Problem description: Reproduce verbatim the portion of the page on querying medieval Dubrovnik between "Demonstration site: solr.ffzg.hr/dbk-ref/." and "town in action.", inclusive.

Text segment:
........

XQuerying the medieval Dubrovnik

Address of this page:
http://www.ffzg.unizg.hr/klafil/dokuwiki/doku.php/z:dubrovnik-xquery

Neven Jovanović
neven.jovanovic "at symbol" ffzg.hr
Department of Classical Philology, Faculty of Humanities and Social Sciences, University of Zagreb

The Linked TEI: Text Encoding in the Web
TEI Conference and Members Meeting 2013: October 2-5, Rome (Italy)

Demonstration site: solr.ffzg.hr/dbk-ref/.

Football Ghetto

Abstract

Dubrovnik - 12

To anyone with the time and patience to study the voluminous Acta consiliorum [of Dubrovnik / Ragusa], they afford an opportunity to observe the extraordinarily well-preserved spectacle of a medieval town in action.

The archival series of decisions and deliberations made by the three administrative councils of Dubrovnik consist of hundreds of handwritten volumes, predominantly in Latin and still not published in its entirety, spanning the period from 1301 until 1808 (the year the Republic of Ragusa was abolished by Napoleon’s Marshal Auguste de Marmont). [1]

In collaboration with Croatian Academy of Sciences and Arts, Institute of Historical Sciences – Dubrovnik, which is the current publisher of the series Monumenta historica Ragusina (MHR), we have undertaken a pilot project of converting to TEI XML the Volume 6 of MHR. The volume publishes the so-called Reformationes of Dubrovnik councils from the years 1390-1392; it was edited by Nella Lonza and Zdravko Šundrica in 2005 [2]. In this text, different salient points of the Reformationes (meetings, names of persons and places, dates, values and measures, themes, textual annotations) are being marked and the markup decisions are carefully documented, all with the twofold intention of, first, enabling XQuery searches of the Reformationes through the BaseX database [3] not just by us, but by other users, and, second, preparing the documentation for further encoding of other MHR volumes (producing of a “MHR in XML” data set we see as a necessary, but necessarily extensive task).

........

Information supplied:

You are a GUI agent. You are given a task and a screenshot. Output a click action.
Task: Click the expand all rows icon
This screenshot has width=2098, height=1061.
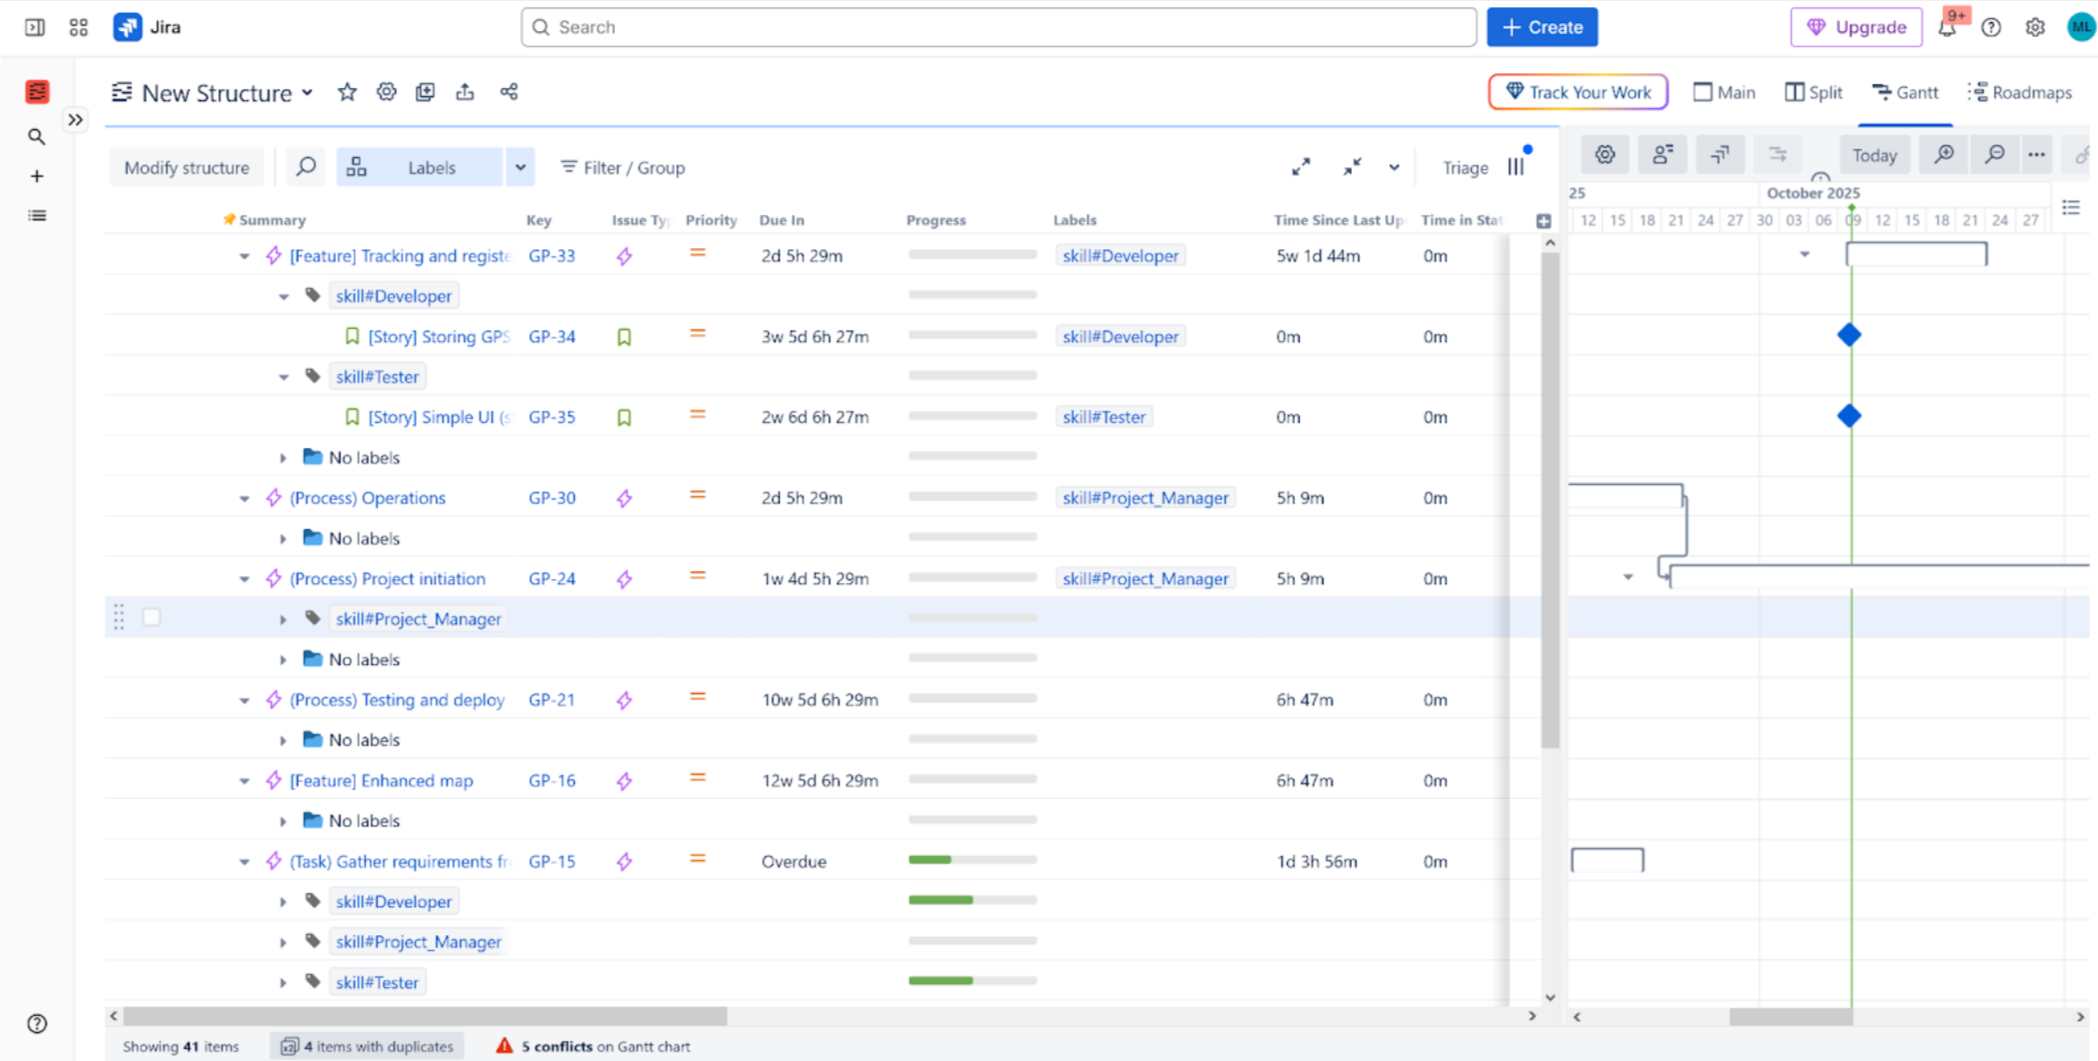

........

Worked solution:
Demonstration site: solr.ffzg.hr/dbk-ref/.

Football Ghetto

Abstract

Dubrovnik - 12

To anyone with the time and patience to study the voluminous Acta consiliorum [of Dubrovnik / Ragusa], they afford an opportunity to observe the extraordinarily well-preserved spectacle of a medieval town in action.